A particle is subjected to two simple harmonic motions.
`x_(1) = 4.0 sin (100pi t)` and `x_(2) = 3.0 sin(100pi t + (pi)/(3))`
Find
(a) the displacement at `t = 0`
(b) the maximum speed of the particle and
(c ) the maximum acceleration of the particle.

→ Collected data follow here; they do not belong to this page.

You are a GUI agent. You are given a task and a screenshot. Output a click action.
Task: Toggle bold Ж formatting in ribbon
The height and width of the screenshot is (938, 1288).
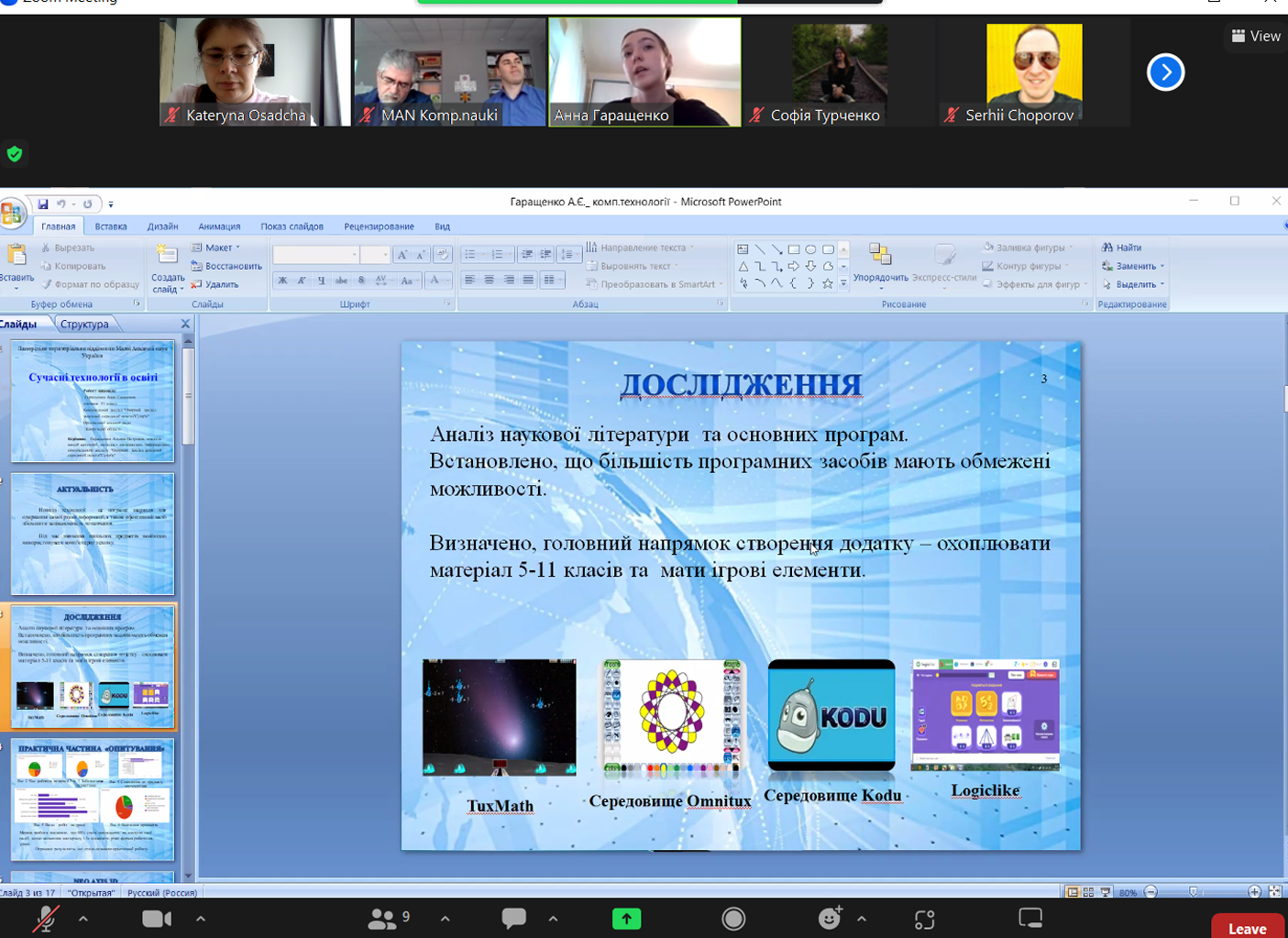pos(282,281)
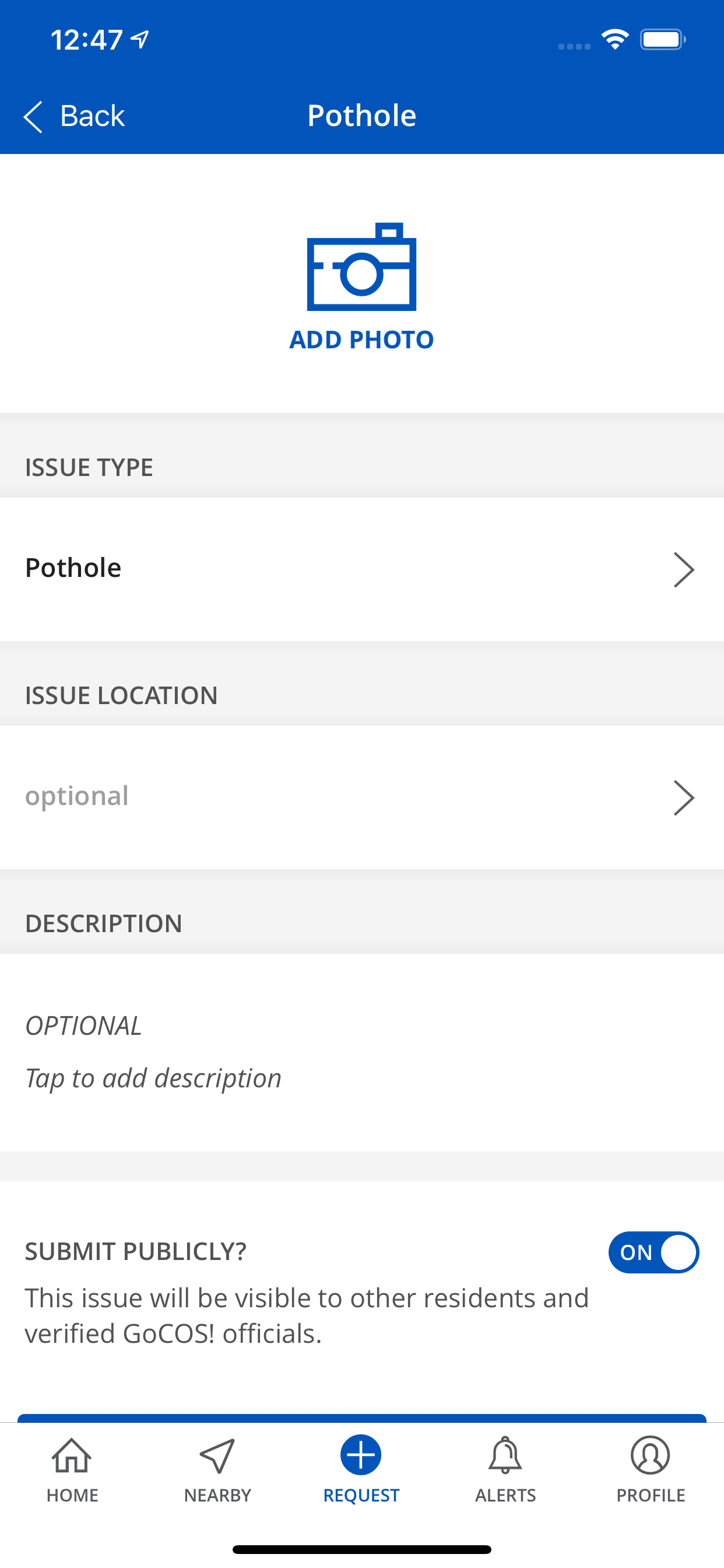Open the Profile person icon
Viewport: 724px width, 1568px height.
(650, 1455)
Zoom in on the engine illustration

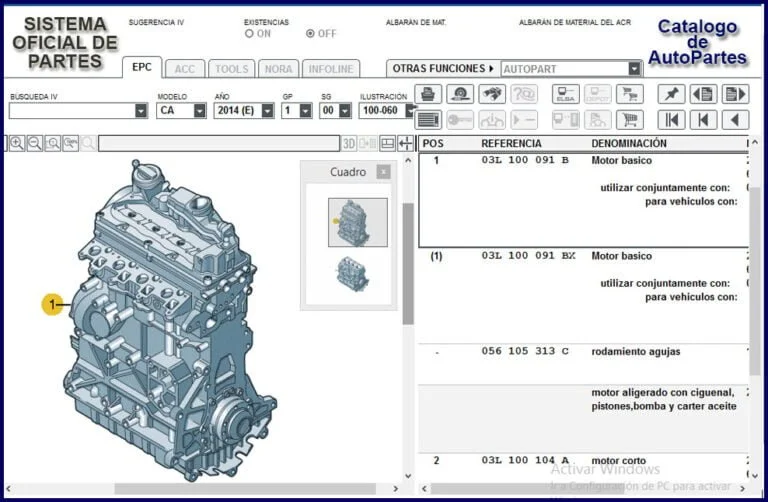click(x=17, y=144)
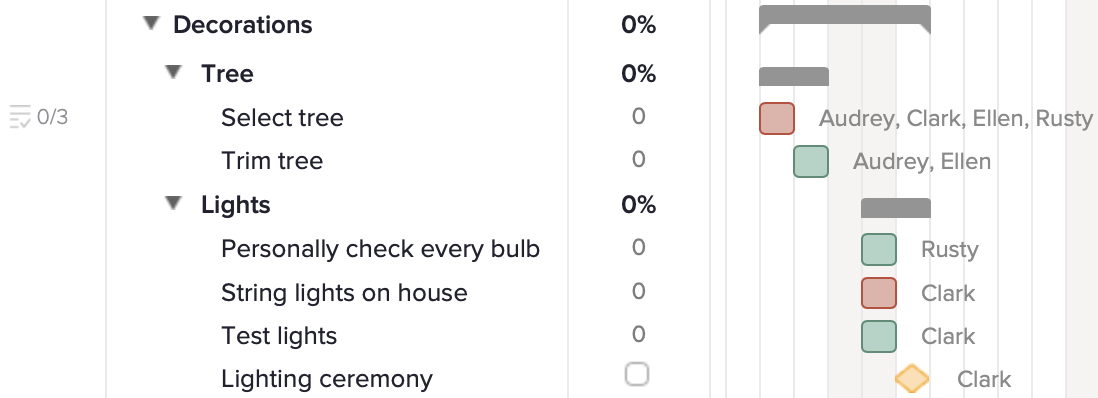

(a) At `t = 0, x_(1) = A_(1) sin omegat = 0`
and `x_(2) = A_(2) sin (omegat + pi//3)`
`= A_(2) sin (pi//3) = (A_(2)sqrt(3))/(2)`
Thus, the resultant displacement at `t = 0` is
`x = x_(1) + x_(2) = A_(2) sqrt(3)/(2)`
(b) The resultant of the two motions is a simple harmonic motion of the same angular frequency `omega`. The amplitude of the resultant motion is
`A = sqrt(A_(1)^(2) + A_(2)^(2) + 2A_(1)A_(2) cos(pi//3)), = sqrt(A_(1)^(2) + A_(2)^(2) + A_(1)A_(2))`.
The maximum speed is
`u_("mass") = Aomega = omegasqrt(A_(1)^(2) + A_(2)^(2) + A_(1)A_(2))`
(c) The maximum acceleration is
`a_(max) = Aomega^(2) = omega^(2) sqrt(A_(1)^(2) + A_(2)^(2) + A_(1)^(2))`.